Who told you that it is necessary to remove capacitors? In 99%of cases, no.
Nobody, if you know something about electronics you know why not to measure in situ. The point is that it often is possible but it can be way off so you simply can not trust the readings. It a sort of Russian roulette.
- Without analysing the schematic you do not know if there are parts parallel that can make a cap with sky high ESR look good. And that alone is reason enough !!
- A 100 kHz squarewave can have frequency components upto 1 MHz. So inductive components like traces, inductors, resistors can polute the readings and skin effects start to play a role.
- the biggest problem for ESR in or out circuit is that you do not know what the measured value is. ESR at 100 kHz is almost never stated in datasheets.
- The tables are miles apart from each other and often specially made for a meter (most ESR meter do not measure ESR but |Z| measured at 100 kHz so you can not use them for another meter.

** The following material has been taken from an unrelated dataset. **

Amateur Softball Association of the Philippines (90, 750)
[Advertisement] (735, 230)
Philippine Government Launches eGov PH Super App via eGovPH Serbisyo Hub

- There is no low ESR. Nowhere is stated when the ESR is low in absolute numbers. A low ESR cap from brand A can be twice as high as a low ESR cap from brand B.
But you are the specialist
I just measured a few 470 uF 25V capacitor. I measured 0.182 ohm and 0.223 ohm in situ and the same were 0.115 ohm and 0.205 out of the circuit. I used a IET LCR meter, one from Hameg and my own designed ESR meter. Calibrated with ESI standard resistors.
ps: I do not consider a ledbar ESR indicator from BK as professional gear.